# About this task:
Find the line that contains "Detalles del producto (69, 729)". Restate it and each following line exactly, through the end of the records.

────────────────

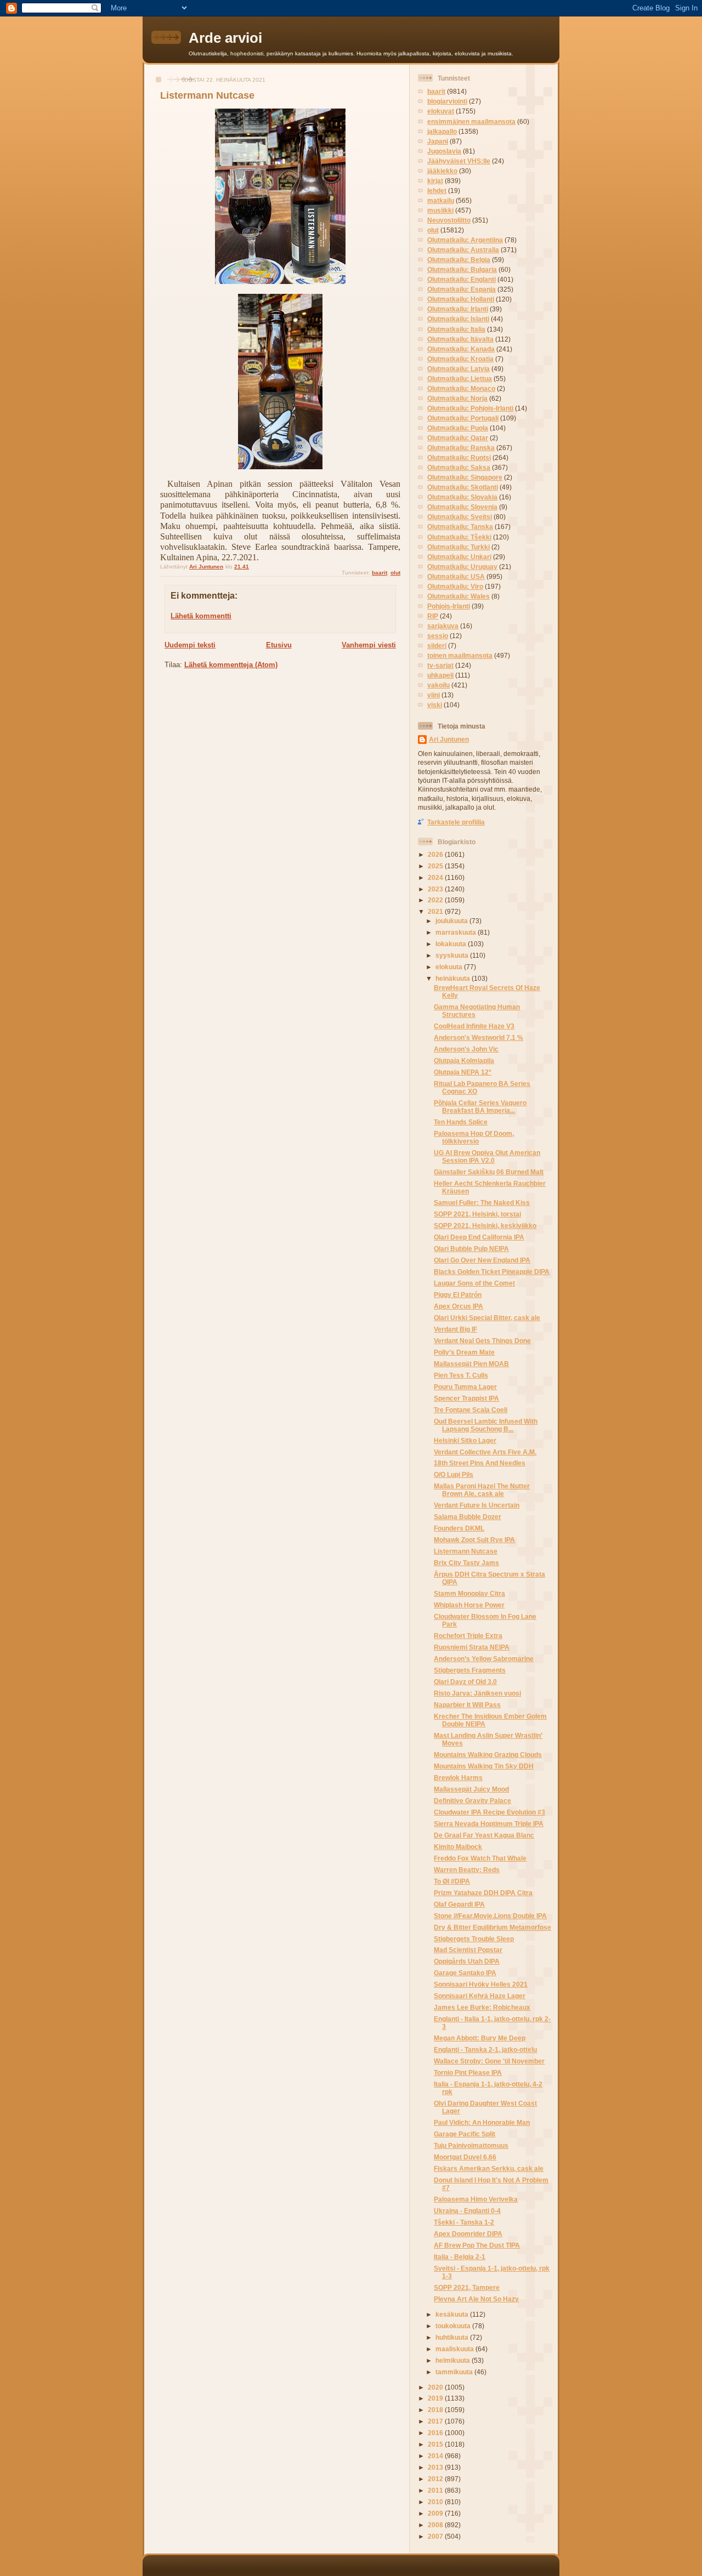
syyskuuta (452, 955)
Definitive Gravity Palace (472, 1800)
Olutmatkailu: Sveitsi (459, 516)
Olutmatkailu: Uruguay (462, 566)
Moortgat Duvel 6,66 (465, 2156)
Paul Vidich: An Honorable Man (482, 2122)
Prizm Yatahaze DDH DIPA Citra (483, 1892)
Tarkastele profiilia (456, 822)
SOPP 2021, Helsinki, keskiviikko (485, 1225)
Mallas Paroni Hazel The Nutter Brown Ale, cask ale (482, 1489)
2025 (436, 865)
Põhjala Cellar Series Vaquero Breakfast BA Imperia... (480, 1106)
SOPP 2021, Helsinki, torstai (477, 1214)
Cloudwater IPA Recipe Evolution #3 (489, 1812)
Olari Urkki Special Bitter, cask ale (487, 1317)
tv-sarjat (440, 665)
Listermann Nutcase (465, 1551)
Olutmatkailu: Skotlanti (462, 487)
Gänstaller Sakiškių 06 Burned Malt (489, 1171)
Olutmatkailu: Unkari (459, 556)
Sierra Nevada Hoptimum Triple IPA (489, 1823)
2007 (436, 2536)
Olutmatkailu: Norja (457, 398)
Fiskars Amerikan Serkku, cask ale (489, 2168)
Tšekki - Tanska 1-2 (464, 2222)
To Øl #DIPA (452, 1881)
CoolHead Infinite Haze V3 (474, 1026)
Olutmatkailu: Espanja (461, 289)
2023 (436, 888)
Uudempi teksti (190, 645)
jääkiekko (442, 170)
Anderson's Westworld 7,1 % (478, 1037)
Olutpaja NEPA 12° (462, 1072)
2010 (436, 2501)
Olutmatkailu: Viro (455, 586)
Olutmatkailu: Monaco (461, 388)
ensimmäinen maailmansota (471, 121)
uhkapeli (440, 675)
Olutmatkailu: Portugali (463, 418)
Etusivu (279, 645)
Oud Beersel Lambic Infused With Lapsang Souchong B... (485, 1425)
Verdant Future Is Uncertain (476, 1505)
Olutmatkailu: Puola (457, 427)
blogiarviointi (447, 101)
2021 (436, 911)
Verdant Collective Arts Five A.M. (485, 1451)
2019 (436, 2398)
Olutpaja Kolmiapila (464, 1060)
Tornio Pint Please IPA (468, 2072)
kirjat (435, 180)
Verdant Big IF (455, 1329)
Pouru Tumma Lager (465, 1386)
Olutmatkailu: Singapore (464, 477)
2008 (436, 2524)
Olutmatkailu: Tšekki (459, 537)
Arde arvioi (225, 38)
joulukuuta (452, 920)
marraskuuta (456, 932)
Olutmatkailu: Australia (463, 249)
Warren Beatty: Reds (467, 1869)
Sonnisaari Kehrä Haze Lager (479, 1995)
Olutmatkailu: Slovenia (462, 506)
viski (434, 704)
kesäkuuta (452, 2314)
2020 (436, 2387)
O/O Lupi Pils (453, 1474)
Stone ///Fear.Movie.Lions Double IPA (490, 1915)
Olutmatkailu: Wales (458, 596)
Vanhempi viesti (369, 645)
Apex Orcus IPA (458, 1306)
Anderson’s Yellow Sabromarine (484, 1658)
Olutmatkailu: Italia (456, 329)
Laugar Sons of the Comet (474, 1283)
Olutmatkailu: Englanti (461, 279)
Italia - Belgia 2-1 (459, 2256)
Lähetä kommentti (201, 616)
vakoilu (438, 685)
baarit (379, 573)
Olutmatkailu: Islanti (458, 318)
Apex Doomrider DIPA (468, 2233)
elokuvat (440, 111)
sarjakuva (442, 625)
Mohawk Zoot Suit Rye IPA (474, 1539)
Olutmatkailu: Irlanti (457, 308)
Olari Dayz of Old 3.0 (465, 1681)
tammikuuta (454, 2371)
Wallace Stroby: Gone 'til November (489, 2061)
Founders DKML (459, 1528)
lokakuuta (451, 943)
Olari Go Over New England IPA (482, 1260)
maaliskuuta (455, 2348)
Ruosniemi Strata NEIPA (471, 1647)
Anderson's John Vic (466, 1049)
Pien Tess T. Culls (461, 1375)
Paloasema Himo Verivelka (476, 2199)
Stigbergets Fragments (470, 1670)
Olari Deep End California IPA (479, 1237)
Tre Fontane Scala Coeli (470, 1409)
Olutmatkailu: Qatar (457, 437)
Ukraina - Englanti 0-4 (467, 2210)
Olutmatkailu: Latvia (458, 368)
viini (433, 694)
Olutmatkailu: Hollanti (460, 299)
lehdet (436, 190)
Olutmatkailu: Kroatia (460, 358)
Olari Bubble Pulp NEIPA (471, 1248)
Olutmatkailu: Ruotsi (459, 457)
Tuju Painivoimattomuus (471, 2145)
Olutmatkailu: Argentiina (465, 239)
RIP (432, 615)
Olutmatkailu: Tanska (460, 526)
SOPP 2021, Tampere (467, 2287)
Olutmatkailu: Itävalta (460, 339)
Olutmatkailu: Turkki (458, 546)
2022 (436, 899)
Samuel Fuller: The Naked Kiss (482, 1202)
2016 (436, 2432)
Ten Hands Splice (461, 1121)
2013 (436, 2467)
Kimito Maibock (458, 1846)
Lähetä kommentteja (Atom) (231, 665)
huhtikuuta (452, 2337)
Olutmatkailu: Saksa (458, 467)
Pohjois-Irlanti (448, 606)
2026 (436, 854)
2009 (436, 2513)
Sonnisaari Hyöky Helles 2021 (481, 1984)
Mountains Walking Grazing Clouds (488, 1754)
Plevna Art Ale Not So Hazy (476, 2298)
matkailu (440, 200)
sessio (437, 635)
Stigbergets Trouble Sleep (474, 1938)
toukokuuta (453, 2325)
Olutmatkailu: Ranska (461, 447)
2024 (436, 877)
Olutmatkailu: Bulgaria (462, 269)
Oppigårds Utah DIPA (467, 1961)
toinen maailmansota (459, 655)
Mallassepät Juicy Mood (471, 1789)
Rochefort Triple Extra (468, 1635)
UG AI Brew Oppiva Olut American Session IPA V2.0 (487, 1156)
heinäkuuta (453, 978)
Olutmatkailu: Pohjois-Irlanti (470, 408)
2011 (436, 2490)
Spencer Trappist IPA (466, 1398)
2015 (436, 2444)
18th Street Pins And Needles (479, 1462)
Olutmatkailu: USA (456, 576)
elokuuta (449, 966)
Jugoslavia (444, 151)
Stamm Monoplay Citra (469, 1593)
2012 (436, 2478)
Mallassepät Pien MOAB (471, 1363)
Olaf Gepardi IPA (459, 1904)
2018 (436, 2409)
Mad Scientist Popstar (468, 1949)
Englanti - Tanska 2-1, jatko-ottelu (485, 2049)
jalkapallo (442, 131)
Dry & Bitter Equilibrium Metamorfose (492, 1927)
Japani (437, 141)
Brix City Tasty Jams (466, 1562)
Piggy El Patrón (458, 1294)
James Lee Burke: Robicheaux (482, 2007)
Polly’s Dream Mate (464, 1352)
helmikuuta (453, 2360)
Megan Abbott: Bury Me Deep (479, 2038)
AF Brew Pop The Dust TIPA (477, 2245)
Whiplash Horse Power (469, 1604)
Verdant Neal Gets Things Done (482, 1340)
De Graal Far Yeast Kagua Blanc (484, 1835)
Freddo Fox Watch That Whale (480, 1858)
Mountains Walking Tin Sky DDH (484, 1766)
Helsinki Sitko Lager (465, 1440)
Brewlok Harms (458, 1777)
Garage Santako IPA (465, 1972)
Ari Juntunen (449, 739)
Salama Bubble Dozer (467, 1516)
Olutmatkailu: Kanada (461, 348)
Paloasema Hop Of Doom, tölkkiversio (474, 1137)
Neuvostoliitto (449, 220)
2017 (436, 2421)
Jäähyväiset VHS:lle (458, 160)
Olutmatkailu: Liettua (459, 378)
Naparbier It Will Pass (467, 1704)
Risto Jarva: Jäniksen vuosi (477, 1693)
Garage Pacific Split (464, 2133)
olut (395, 573)
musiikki (440, 210)
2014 (436, 2455)
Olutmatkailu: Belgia (458, 259)
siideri (436, 645)
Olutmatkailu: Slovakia (462, 497)
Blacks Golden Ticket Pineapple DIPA (492, 1271)
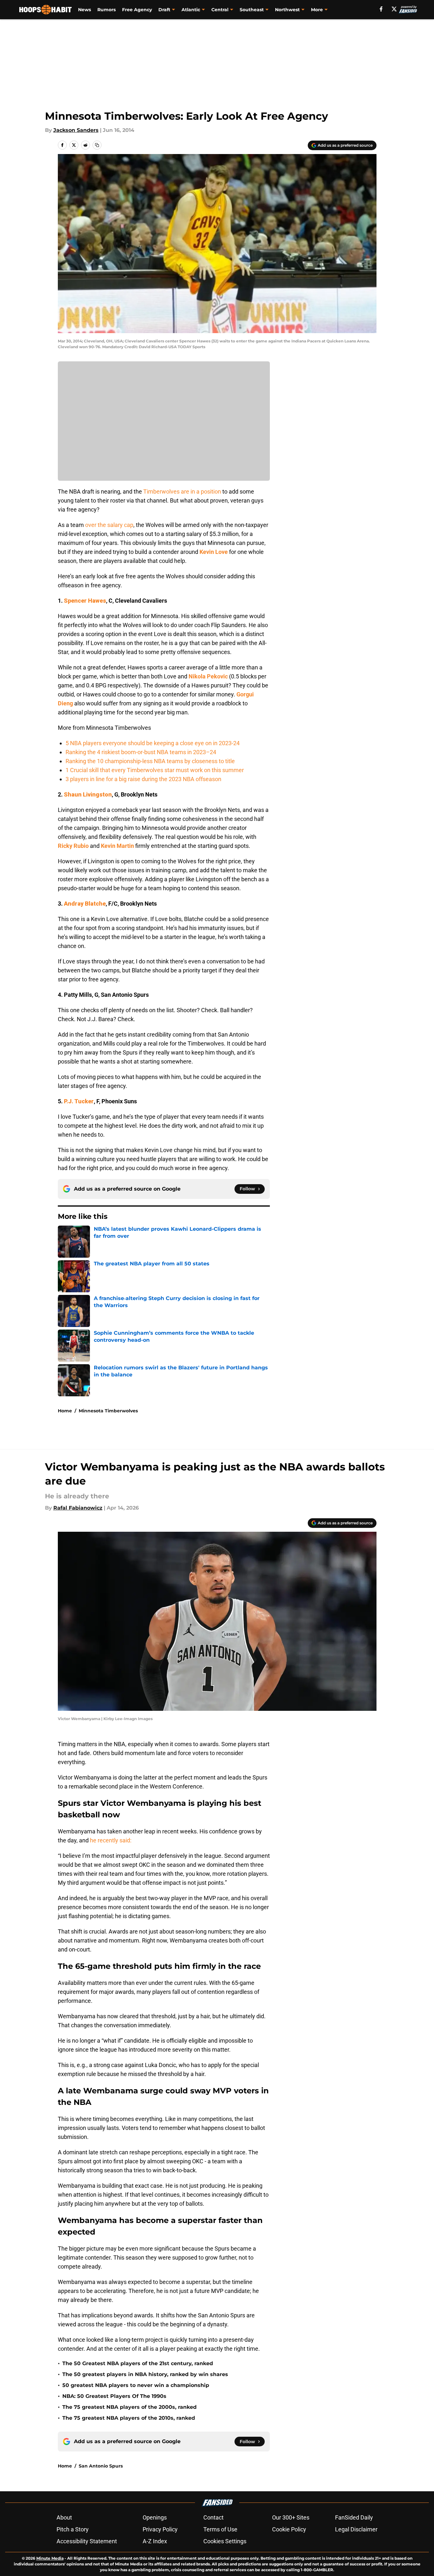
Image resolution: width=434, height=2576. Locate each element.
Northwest (287, 10)
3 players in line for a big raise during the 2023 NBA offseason (143, 779)
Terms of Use (220, 2529)
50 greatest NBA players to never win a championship (135, 2385)
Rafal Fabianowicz (77, 1508)
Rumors (106, 10)
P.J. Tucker (79, 1101)
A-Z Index (155, 2541)
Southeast (252, 10)
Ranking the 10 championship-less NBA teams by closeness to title (150, 761)
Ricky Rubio (73, 845)
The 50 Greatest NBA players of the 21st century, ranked (137, 2363)
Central (219, 10)
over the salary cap (109, 524)
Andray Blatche (85, 903)
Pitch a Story (73, 2529)
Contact (213, 2517)
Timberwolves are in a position (182, 491)
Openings (155, 2517)
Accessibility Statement (87, 2541)
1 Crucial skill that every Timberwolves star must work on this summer (155, 770)
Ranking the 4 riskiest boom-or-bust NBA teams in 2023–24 (141, 752)
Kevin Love (213, 551)
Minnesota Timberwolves (108, 1411)
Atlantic (191, 10)
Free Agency (137, 10)
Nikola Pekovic (208, 676)
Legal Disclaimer (356, 2529)
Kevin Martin (117, 845)
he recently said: (110, 1840)
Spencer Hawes (85, 600)
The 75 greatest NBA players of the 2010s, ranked (128, 2418)
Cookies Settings (224, 2541)
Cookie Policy (289, 2529)
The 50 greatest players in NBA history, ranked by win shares (145, 2374)
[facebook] (381, 9)
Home (65, 1411)
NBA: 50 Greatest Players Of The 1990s (114, 2396)
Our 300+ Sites (290, 2517)
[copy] (97, 145)
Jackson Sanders (76, 130)
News (84, 10)
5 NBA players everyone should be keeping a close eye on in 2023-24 (153, 743)
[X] (394, 9)
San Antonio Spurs (101, 2466)
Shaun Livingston (88, 794)
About (64, 2517)
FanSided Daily (354, 2517)
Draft (164, 10)
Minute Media (50, 2558)
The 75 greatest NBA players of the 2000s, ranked (129, 2407)
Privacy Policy (160, 2529)
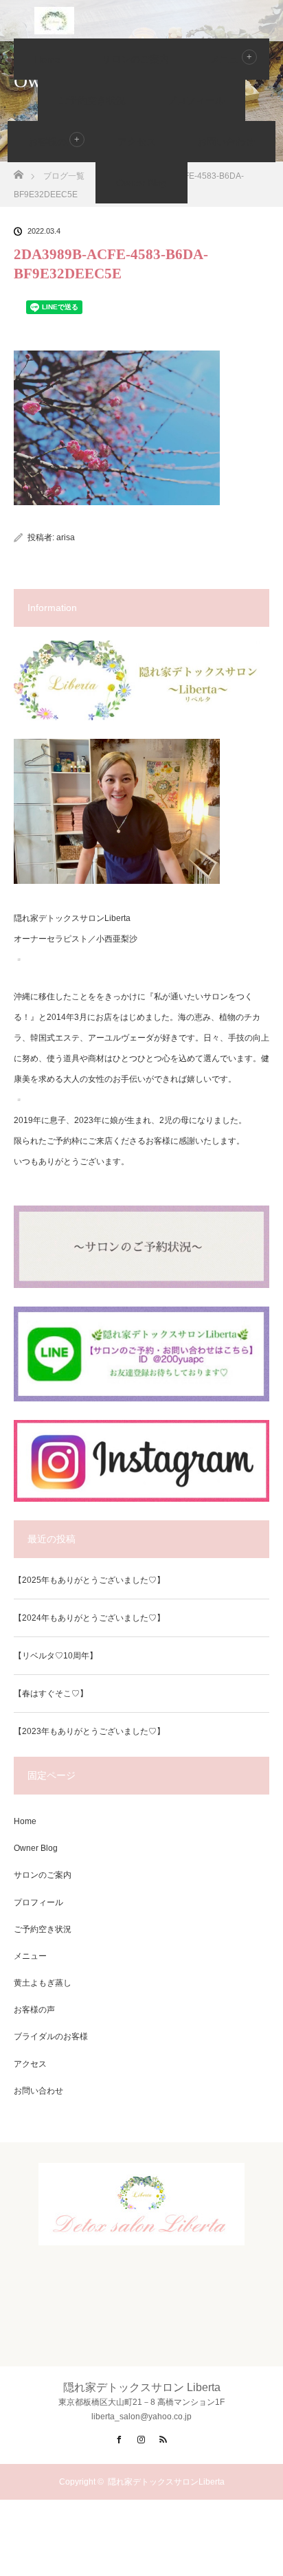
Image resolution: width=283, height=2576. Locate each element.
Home (47, 59)
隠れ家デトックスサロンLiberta (166, 2482)
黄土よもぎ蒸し (42, 1983)
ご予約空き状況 (92, 100)
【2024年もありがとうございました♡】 (89, 1618)
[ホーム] (18, 171)
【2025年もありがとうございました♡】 (89, 1580)
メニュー (30, 1956)
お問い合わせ (226, 141)
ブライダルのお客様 (51, 2036)
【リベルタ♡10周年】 (56, 1656)
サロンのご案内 (135, 59)
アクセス (136, 141)
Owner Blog (141, 182)
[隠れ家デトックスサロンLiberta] (141, 2234)
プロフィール (196, 100)
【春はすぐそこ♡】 (51, 1693)
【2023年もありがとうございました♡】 (89, 1731)
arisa (65, 537)
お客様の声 (52, 141)
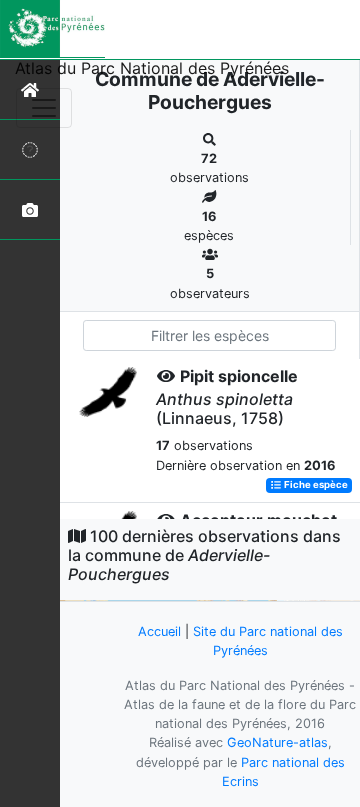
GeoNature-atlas (277, 742)
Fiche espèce (315, 485)
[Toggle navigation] (44, 108)
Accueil (159, 631)
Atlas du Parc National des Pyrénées (152, 68)
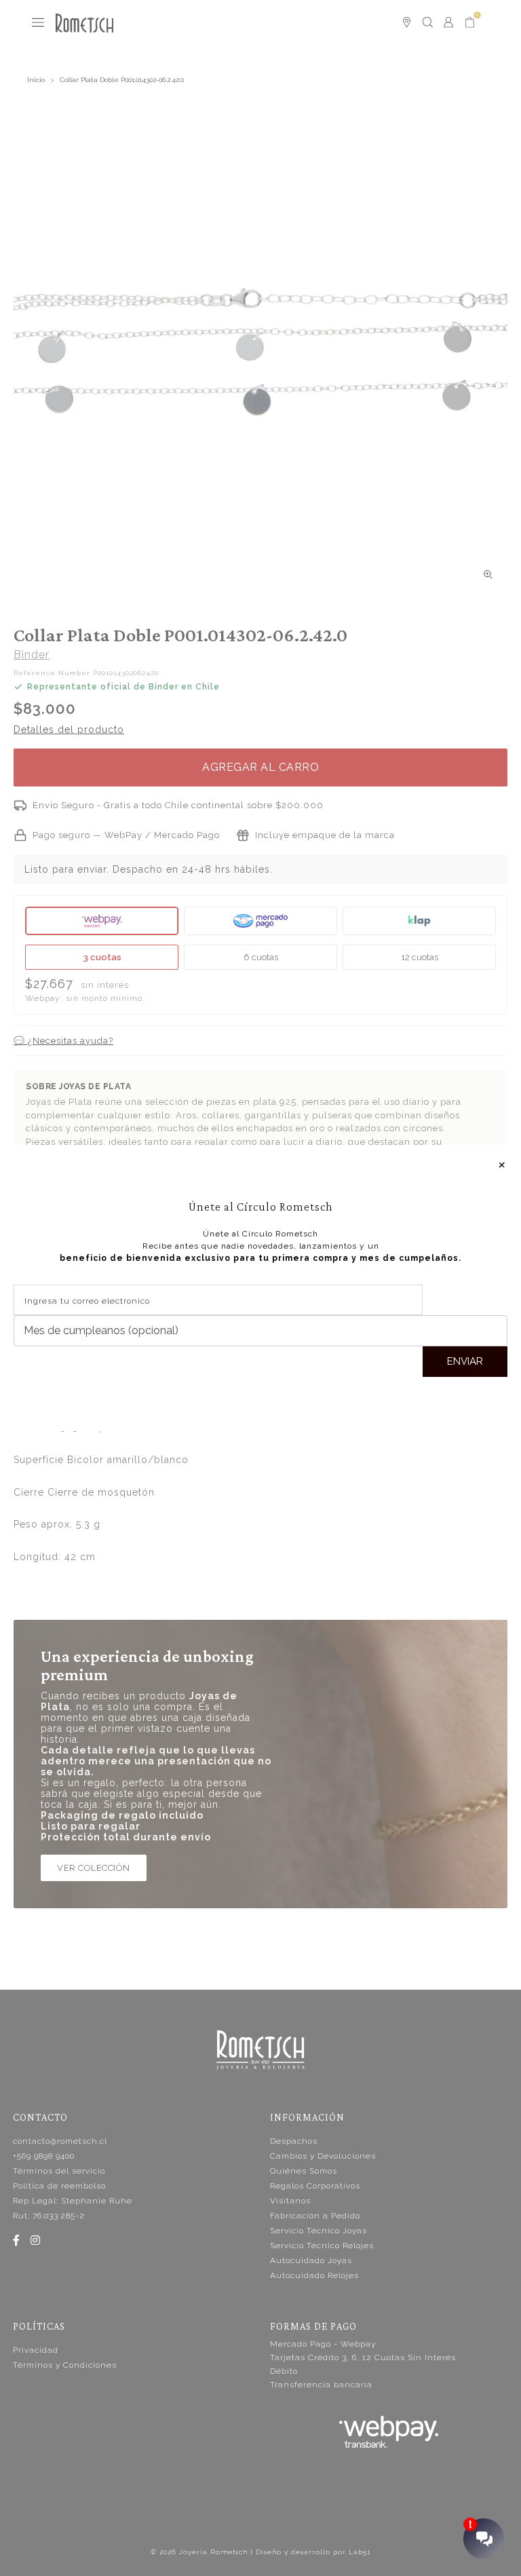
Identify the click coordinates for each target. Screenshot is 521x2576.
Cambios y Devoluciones (323, 2156)
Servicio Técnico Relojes (322, 2245)
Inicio (36, 79)
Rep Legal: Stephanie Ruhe (72, 2200)
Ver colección (93, 1868)
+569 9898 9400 (44, 2156)
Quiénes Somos (303, 2171)
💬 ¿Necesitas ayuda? (63, 1041)
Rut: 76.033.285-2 (49, 2215)
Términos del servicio (59, 2171)
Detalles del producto (69, 729)
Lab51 (359, 2552)
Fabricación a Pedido (315, 2215)
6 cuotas (261, 957)
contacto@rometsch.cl (60, 2141)
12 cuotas (419, 957)
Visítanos (290, 2200)
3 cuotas (102, 957)
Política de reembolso (59, 2186)
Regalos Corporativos (315, 2186)
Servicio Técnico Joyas (318, 2230)
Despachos (293, 2141)
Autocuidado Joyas (311, 2260)
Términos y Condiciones (65, 2365)
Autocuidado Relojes (314, 2275)
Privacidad (35, 2350)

────────────────

# Your solution:
Detalles del producto (69, 729)
Lab51 (359, 2552)
Fabricación a Pedido (315, 2215)
6 cuotas (261, 957)
contacto@rometsch.cl (60, 2141)
12 cuotas (419, 957)
Visítanos (290, 2200)
3 cuotas (102, 957)
Política de reembolso (59, 2186)
Regalos Corporativos (315, 2186)
Servicio Técnico Joyas (318, 2230)
Despachos (293, 2141)
Autocuidado Joyas (311, 2260)
Términos y Condiciones (65, 2365)
Autocuidado Relojes (314, 2275)
Privacidad (35, 2350)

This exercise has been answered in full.